2023年4/19【637】good 難易度3

学んだ言語は25以上!
『誰も行かないところへ行き、誰もやらないことをし、誰も書かない本を書く』がモットーの辺境ノンフィクションライター・高野秀行氏による『語学』にまつわるエトセトラ。


なんというか、もうホント、高野さんすごいわ~


ただ与えられたレールの上に乗っかっているだけなのに、どうしてこんなに濃すぎる体験ができてしまうのだろう。

それはやはり、彼が『今』に『一生懸命』になるからなのかと思えてならない。

例えていうなら、与えられたレールの上の貨物をより快適にするためにあらゆる工夫をこらす、ときに装飾にこだわり、ときにエンジン性能を追求し、ときに貨物にゲーム部屋まで作っちゃう、そんな感じだろうか。


『早稲田大学仏文化卒』なんて聞いたらビックリするけれど、その実態は…
なんなのよ~拍子抜け。

『学んだ言語は25以上』にも目がテンになってしまうけれど、なるほどそういう経緯があってなのね深いわ~、と感心せずにはいられない。

彼にとって『言語を学ぶ』ことはRPGゲームと同じ。
ライフワークの怪獣探し(なんだそれ)と、言語を学ぶつまり言語の法則を自分で見出だすことは、どちらも同じ『探険』なのだ。


まず著者が青春時代を送った1980年代のエトセトラがズサンすぎてテキトーすぎて軽くショックである。
日本もしょせんはハリボテ国家だったんだなぁという印象(今も?)。

続いて著者(というか早稲田大学探険部)のフットワークの軽さにも、毎度のことながら眩暈を覚える。
「怪獣探しにコンゴへ行こう!」って本当に探しに行っちゃう普通?しかも早大生が怪獣探しだよ?

そして、そこで陥るアイデンティティクライシス。
むむむ~。


様々な原住民言語を学ぶうちに思い至る、民族による価値観や世界観の違い、大きくグローバルな視点での『言語とは?』の考察がとても興味深い。
マルチリンガルを「すごーい!」なんて思っちゃうけど(実際すごいけど)、たぶんそれ、なにかが違う。

(母国語以外の)言葉を身につける理由それは、究極的に言えば『あなた』のことをもっと知りたいからなのだ。

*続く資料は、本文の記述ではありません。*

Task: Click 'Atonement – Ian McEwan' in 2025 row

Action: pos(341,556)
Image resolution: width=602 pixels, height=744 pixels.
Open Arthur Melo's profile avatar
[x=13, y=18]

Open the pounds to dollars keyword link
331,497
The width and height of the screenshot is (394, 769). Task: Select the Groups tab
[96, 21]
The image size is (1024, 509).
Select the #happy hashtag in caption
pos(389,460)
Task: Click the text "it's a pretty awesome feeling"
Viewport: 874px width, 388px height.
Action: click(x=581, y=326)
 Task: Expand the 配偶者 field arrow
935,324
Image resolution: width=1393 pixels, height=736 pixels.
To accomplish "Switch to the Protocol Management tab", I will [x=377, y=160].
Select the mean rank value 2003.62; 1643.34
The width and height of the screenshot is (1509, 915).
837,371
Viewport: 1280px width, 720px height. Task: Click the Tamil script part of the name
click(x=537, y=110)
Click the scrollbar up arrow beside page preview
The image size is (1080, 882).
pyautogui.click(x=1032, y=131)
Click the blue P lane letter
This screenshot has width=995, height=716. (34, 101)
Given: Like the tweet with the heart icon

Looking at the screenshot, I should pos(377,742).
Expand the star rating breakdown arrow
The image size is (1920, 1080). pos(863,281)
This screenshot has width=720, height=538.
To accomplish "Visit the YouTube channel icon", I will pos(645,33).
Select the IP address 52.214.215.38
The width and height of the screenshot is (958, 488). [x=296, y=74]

教科書的な言葉を知っていても、たとえテストで満点がとれても、それでは心は通わない。
生きた言語、目の前にいる生きた相手、視線を交わし笑い合う、共に感情を分かち合う、それが、異文化を学ぶ理由ではないか。

「ありがとう/ごめんなさい」という言葉すらもない民族。
言語が通じないゆえの相容れない生活圏と文化の断絶。
『言葉』を通じて考えさせられる高野流『人間とは?』考察には深いものがあった。

そして数ヵ国を操っていてもなお陥る「俺は何をしているんだろう」の悩み。
自分は何をしたいのか。
自分は一体何者なのか。
そんな悩み含めて、人はどこまでも『人間』なんだなぁと感じた。


また彼独自の語学学習法や語学分類学的考察なんかも満載で、なかなかに興味深い。

そんな高野氏のクレイジーで真剣すぎるハマりぶりは端から見ているぶんにはとっても面白いのだが、そこから得られたマニアックすぎる学術的考察には個人的に正直毎回あまり興味を感じられないので、ごめんなさーい!である。


とにかく高野氏の、行き当たりばったりだとしても一体どうしてこんなことになっちゃうの?なブッ飛び行動力には「人生を面白くするか否かは自分次第」だとつくづく思うのだ。


コロナ禍により秘境へ行きづらくくなった今、著者はいま納豆にハマっている?ようなので、次は納豆いってみようかな。

本当は納豆もあまり興味ないんだけど。。